Présentée (à tort) comme « un syndicat », la fédération des entreprises d'abattage et de découpe Culture Viande s'oppose à la vaccination généralisée « pour des raisons économiques », explique en bref RMC. L'exportation de bovins a rapporté plus d'un milliard d'euros en 2024, fait valoir dans un flash la directrice générale du « lobby » de la viande au micro de la radio couplée à télévision BFM-TV. Au micro d'une émission scientifique de France Culture, deux chercheurs des écoles vétérinaires de Toulouse et Maison-Alfort prennent le temps de justifier longuement (57 minutes) la doctrine officielle de « dépeuplement » des troupeaux, qui implique de sacrifier des animaux apparemment sains. Pierre Bessières et Barbara Dufour expliquent en substance à Antoine Bauchamp qu'il n'y a pas d'alternative au diptyque euthanasies/vaccinations, sans s'attarder sur les effets économiques. Ces experts pointent en fin d'émission les nombreuses rumeurs et fake news qui tournent comme les mouches autour de ce sujet devenu passionnel.

Un sujet purement scientifique ou politique ?

Sur le terrain, un vétérinaire de Mirepoix (Ariège) ose exprimer un avis contraire. « Contrairement à ce qui se dit, il n'y a pas un consensus total. Je crois que ce n'est pas assez clair qu'il y a débat. On a des experts scientifiques qui ont mis en place un premier protocole. Maintenant ce protocole doit s'adapter à la nouvelle situation », estime le Dr Jérôme Pinet au micro de France 3 Occitanie.
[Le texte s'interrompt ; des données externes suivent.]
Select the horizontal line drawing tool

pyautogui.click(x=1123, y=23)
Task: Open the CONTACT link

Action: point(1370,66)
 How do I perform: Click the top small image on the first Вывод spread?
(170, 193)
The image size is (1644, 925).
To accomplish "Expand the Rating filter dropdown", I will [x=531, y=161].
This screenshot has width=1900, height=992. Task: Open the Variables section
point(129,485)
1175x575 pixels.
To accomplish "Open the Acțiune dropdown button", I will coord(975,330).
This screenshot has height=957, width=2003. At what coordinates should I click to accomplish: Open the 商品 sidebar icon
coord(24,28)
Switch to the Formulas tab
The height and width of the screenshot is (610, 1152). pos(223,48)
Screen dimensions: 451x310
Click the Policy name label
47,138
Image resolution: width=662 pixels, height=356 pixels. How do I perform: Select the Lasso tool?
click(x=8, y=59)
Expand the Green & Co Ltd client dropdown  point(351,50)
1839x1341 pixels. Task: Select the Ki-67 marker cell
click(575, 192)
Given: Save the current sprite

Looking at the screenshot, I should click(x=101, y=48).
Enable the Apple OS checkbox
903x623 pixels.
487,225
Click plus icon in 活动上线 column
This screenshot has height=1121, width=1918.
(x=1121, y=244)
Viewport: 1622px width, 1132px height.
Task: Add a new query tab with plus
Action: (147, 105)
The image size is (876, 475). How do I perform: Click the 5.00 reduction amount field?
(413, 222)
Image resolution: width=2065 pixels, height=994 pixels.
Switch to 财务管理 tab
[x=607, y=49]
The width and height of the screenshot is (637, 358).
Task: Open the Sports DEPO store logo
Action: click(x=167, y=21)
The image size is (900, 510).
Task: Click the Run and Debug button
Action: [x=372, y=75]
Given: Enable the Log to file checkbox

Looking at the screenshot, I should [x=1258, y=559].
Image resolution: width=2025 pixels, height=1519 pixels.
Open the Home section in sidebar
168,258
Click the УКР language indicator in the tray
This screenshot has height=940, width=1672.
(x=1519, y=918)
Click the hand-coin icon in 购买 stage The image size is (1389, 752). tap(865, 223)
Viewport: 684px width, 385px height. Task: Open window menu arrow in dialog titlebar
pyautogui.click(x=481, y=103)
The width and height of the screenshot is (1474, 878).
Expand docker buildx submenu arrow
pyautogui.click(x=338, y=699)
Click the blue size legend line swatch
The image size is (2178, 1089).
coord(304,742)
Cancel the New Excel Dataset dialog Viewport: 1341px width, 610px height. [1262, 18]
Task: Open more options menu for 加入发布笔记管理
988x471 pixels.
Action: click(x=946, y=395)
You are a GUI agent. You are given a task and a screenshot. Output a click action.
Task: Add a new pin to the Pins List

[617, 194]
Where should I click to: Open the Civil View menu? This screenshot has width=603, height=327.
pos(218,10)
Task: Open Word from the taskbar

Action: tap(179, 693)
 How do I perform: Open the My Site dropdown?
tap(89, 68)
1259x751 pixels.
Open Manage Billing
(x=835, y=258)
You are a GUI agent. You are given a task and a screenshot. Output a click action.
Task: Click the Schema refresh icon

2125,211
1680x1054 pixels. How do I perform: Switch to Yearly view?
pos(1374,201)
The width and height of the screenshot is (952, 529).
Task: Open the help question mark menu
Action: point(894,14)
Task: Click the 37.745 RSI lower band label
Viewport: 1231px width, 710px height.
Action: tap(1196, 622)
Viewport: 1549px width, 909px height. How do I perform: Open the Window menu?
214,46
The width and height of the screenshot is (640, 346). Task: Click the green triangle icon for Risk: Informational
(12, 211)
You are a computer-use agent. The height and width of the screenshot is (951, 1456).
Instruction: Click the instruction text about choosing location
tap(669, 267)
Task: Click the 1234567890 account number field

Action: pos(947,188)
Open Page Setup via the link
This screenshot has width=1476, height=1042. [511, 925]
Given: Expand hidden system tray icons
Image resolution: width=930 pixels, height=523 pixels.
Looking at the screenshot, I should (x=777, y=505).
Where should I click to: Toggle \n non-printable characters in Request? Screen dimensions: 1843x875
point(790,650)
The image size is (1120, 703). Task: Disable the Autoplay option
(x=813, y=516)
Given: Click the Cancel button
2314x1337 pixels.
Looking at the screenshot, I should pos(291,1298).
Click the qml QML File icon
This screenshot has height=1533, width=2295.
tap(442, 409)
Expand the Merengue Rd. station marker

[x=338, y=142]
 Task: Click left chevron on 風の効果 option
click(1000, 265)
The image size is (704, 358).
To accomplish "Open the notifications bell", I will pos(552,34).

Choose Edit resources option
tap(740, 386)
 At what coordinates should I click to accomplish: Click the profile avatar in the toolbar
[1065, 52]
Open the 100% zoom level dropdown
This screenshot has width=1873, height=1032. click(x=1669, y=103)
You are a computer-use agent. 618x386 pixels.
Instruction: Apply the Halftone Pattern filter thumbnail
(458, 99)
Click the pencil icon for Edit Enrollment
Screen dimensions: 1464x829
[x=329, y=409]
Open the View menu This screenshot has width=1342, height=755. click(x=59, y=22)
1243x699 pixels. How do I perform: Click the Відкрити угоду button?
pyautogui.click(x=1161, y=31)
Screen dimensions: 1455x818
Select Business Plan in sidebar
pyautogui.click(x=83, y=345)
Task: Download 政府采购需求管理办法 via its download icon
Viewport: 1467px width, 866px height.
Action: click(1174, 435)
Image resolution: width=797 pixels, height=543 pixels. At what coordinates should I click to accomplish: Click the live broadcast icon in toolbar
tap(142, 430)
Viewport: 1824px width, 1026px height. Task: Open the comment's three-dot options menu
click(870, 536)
Ce praticien défend le « protocole alternatif » élaboré par les chambres d'agriculture de l'Ariège et de la Haute-Garonne qui préconise des « abattages sélectifs » en exhumant un avis de l'autorité européenne de sécurité des aliments (EFSA) élaboré en 2016 après l'apparition de la DNC à Chypre. Le vétérinaire ariégeois a adressé une longue lettre argumentée à Sébastien Lecornu. Le praticien qui s'alarme du « fossé entre les politiques et les citoyens » est rejoint par l'anthropologue Frédéric Keck, qui mène de longue date des recherches sur la défiance envers les vaccins dans la population, en médecine humaine ou vétérinaire.

« Les virus ignorent la distinction faite par les humains entre épizootie et zoonose. Un virus comme celui de la grippe peut devenir épizootique ou zoonotique selon les circonstances, en fonction de ses mutations. Or, une épizootie est gérée comme un problème économique, par le ministère de l’agriculture, alors qu’une zoonose est gérée comme un problème sanitaire par le ministère de la santé » , expose ce chercheur du CNRS dans un article publié par The Conversation. L'intérêt de cette synthèse est de raccrocher la polémique actuelle autour de la DNC à d'autres controverses apparues lors d'épisodes précédents (H5N1, SARS-CoV 2). « Les maladies animales, qu’elles soient épizootiques (comme la DNC) ou zoonotique, montrent que les animaux ne sont pas seulement des marchandises que les humains peuvent détruire lorsqu’elles ne satisfont plus aux conditions du marché », estime Frédéric Keck. « Le gouvernement demande aux éleveurs de respecter « la science » sans établir les conditions pour une démocratie sanitaire et technique des maladies animales », résume ce philosophe de formation.